Visual Merchandising: How To Create Retail Counter Displays That Work

By Bob Phibbs

hit the target of increased displays in retailI was at a candy store at Chicago’s O’Hare Airport  last year that had as many products on the counter around the register as on the shelves.

I was at the counter in an independent hardware store last month, and right in front of me was a power tool on sale for just under $50…

I was at a wine shop last week, and they had three different Syrahs at $30+ a pop on the counter with a sign that read Try something new...

Geez, I thought, how many retailers just don’t understand the dynamics of a customer standing at their retail counter?

Let me explain...

Once a customer has ticked off the end of their shopping list or the poorly trained employee has said, “Anything else?” the customer is outta there.

A customer at the register is not there to browse, not there to have to make a choice, and not there to do anything other than pay for their merchandise and get on with their lives.

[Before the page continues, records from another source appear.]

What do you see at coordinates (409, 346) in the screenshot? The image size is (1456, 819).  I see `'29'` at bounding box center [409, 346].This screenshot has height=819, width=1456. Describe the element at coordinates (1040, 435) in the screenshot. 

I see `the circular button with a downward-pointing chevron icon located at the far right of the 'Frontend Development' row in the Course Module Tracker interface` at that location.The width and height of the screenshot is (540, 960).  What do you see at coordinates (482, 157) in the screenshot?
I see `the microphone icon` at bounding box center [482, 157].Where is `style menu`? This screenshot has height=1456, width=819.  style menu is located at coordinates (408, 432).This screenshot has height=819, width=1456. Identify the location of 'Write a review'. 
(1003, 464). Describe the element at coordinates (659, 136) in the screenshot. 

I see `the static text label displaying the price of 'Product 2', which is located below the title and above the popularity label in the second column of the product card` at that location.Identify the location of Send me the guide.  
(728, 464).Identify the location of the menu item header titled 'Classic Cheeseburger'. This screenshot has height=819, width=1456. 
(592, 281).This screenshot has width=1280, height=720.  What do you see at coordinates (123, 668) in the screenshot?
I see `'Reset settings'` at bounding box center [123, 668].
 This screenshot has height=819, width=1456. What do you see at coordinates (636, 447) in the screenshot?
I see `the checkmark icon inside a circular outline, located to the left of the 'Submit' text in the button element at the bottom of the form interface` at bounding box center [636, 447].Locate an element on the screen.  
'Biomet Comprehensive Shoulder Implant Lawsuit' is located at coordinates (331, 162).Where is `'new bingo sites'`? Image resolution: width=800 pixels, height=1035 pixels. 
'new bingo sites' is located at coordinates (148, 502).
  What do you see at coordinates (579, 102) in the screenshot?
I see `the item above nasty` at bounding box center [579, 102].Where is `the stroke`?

A great counter display, as part of your overall visual merchandising strategy, can interrupt them and get them to buy…

But only if you follow the rules.

What are the rules for a great retail counter display? Glad you’re asking…

    1. One product. You want to focus their consideration on one item. The lack of choice makes it an easy yes/no decision. 

      gift-you-forgot
 
  1. The featured product should be something everyone can use, old or young, etc. The universality of it makes it easy for customers to just throw it on their tab. Note: gift cards are not a product.

  2. Keep the price point under $20, under $10 is even better. Most customers can drop a ten dollar bill without noticing.

  3. Get full margins and then some. If the items can be easily pocketed when a cashier is swamped, you need margins to cover those thefts.

  4. Keep the counter displays fresh and change them weekly.  Timing is everything. A display of twine at a home store on the first nice weekend of spring would be excellent as gardeners are cleaning up - and who can’t use string?

  5. Keep the signage short and to the point. It should take no more than seven words to grab a customer’s interest.  Like all signs, your goal is to paint a picture. Almonds make a great afternoon snack! will tempt someone to purchase them much more than a sign that just reads 2 for $5.

See also, How To Visual Merchandise And Create Killer Retail Windows 

What are the don’ts?

  1. It’s not a clearance aisle. If you are trying to move slow-sellers, the counter is not the place. There’s a reason they didn’t sell in the first place.

  2. Don't have the right sign in the wrong place. At an auto parts store, I was in line at the register when I noticed a sign asking, “Need new windshield wipers?” I considered them, looked at the 50 choices behind me but didn’t want to start shopping again. I was frustrated. You don’t want customers frustrated at checkout. Make sure your signs at the register keep customers moving out the door. The gift you forgot (above) was perfect for the week before Christmas that Cacilda Hannigan used.

  3. Don’t expect your cashiers to help you. The display has to do the heavy-lifting. Yes, you could script something for the cashiers to say like, “Did you see we have batteries 2 for $5?” but your cashiers won’t do it. Instead, create the right sign, “Make certain your flashlight works” with the most common size battery right below it.

  4. Don’t wall off your cashiers with lots of impulse items. Such a barrier will make them feel inhuman. With too many choices, you will make those cashiers have to answer product questions, which will slow down the line.

But the main thing to remember in any visual merchandising is not to make your customers have to think because again, that slows down your line.

Checkout is a game of seconds. We’ve already decided to leave the store.  And while I’m talking about the counter, don’t make customers wait for someone to register for your loyalty card...I’m talking to you Walgreen’s…

The Point

Now do the math. If just 10% of your customers add a $10 item to their ticket, your ROI will be huge.

If you're planning on doing away with registers and having your POS on iPads, notice you'll probably be unable to get those additional impulse items.

You've done the hard work of having converted a browser to a customer, maximize their trust with a compelling counter display. It will take some work, but the rewards are higher profits and higher KPIs.